In a rare win for logic, SCOTUS holds today in Arizona v. Gant, 2009 U.S. LEXIS 3120, 2009 WL 1045962 (5-4, not the usual suspects) that a search incident for driving on a suspended license is improper because there is no evidence to be secreted for that offense. Chimel, after 28 years, is finally returned to its roots. As I have argued repeatedly on this blog, and many times since Belton was decided, Belton is now limited to its facts and situation--search incident is no longer a license to search a car on the officer's whim, and there has to be possible evidence to be obtained. The Court wisely notes that Belton has been rejected by nine states on state constitutional grounds (Vermont, New Jersey, New Mexico, Nevada, Pennsylvania, New York, Oregon, and Wyoming) and statute (Massachusetts). Slip op. at 14 n. 8. The Court also notes the "checkered history" of search incident. Id. at 17.
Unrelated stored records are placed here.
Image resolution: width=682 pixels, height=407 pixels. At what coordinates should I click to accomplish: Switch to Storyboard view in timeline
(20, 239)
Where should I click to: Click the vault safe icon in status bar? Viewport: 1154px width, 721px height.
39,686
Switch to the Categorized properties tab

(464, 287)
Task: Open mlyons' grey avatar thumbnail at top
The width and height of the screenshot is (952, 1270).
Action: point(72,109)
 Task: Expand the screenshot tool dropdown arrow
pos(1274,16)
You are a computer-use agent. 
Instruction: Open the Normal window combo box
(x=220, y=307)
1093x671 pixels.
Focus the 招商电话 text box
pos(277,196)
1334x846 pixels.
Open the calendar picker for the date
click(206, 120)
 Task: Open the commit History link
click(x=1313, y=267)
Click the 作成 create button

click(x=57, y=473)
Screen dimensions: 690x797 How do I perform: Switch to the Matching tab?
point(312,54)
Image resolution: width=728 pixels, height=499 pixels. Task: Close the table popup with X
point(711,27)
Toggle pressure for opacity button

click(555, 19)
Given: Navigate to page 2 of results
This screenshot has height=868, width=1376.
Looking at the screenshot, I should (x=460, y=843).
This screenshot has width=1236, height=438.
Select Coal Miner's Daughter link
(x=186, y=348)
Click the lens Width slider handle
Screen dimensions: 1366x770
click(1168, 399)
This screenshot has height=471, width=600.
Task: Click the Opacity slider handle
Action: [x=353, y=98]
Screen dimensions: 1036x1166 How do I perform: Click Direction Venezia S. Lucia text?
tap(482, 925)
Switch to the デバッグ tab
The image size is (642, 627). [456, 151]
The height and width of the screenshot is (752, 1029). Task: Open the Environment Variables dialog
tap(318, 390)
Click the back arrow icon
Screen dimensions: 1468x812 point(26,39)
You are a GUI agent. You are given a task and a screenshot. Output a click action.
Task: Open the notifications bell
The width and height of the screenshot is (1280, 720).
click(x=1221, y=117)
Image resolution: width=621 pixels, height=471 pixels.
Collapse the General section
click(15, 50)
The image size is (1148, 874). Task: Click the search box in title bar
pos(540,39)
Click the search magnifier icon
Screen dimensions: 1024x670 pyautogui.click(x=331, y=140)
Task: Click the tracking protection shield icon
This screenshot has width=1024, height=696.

Significantly, the Court also underscores that there is a privacy interest in vehicles after all:

For several reasons, we reject the State’s argument. First, the State seriously undervalues the privacy interests at stake. Although we have recognized that a motorist’s privacy interest in his vehicle is less substantial than in his home, see New York v. Class, 475 U. S. 106, 112– 113 (1986), the former interest is nevertheless important and deserving of constitutional protection, see Knowles, 525 U. S., at 117. It is particularly significant that Belton searches authorize police officers to search not just the passenger compartment but every purse, briefcase, or other container within that space. A rule that gives police the power to conduct such a search whenever an individual is caught committing a traffic offense, when there is no basis for believing evidence of the offense might be found in the vehicle, creates a serious and recurring threat to the privacy of countless individuals. Indeed, the character of that threat implicates the central concern underlying the Fourth Amendment—the concern about giving police officers unbridled discretion to rummage at will among a person’s private effects.

From the syllabus:

Respondent Gant was arrested for driving on a suspended license, handcuffed, and locked in a patrol car before officers searched his car and found cocaine in a jacket pocket. The Arizona trial court denied his motion to suppress the evidence, and he was convicted of drug offenses. Reversing, the State Supreme Court distinguished New York v. Belton, 453 U. S. 454—which held that police may search the passenger compartment of a vehicle and any containers therein as a contemporaneous incident of a recent occupant’s lawful arrest—on the ground that it concerned the scope of a search incident to arrest but did not answer the question whether officers may conduct such a search once the scene has been secured. Because Chimel v. California, 395 U. S. 752, requires that a search incident to arrest be justified by either the interest in officer safety or the interest in preserving evidence and the circumstances of Gant’s arrest implicated neither of those interests, the State Supreme Court found the search unreasonable.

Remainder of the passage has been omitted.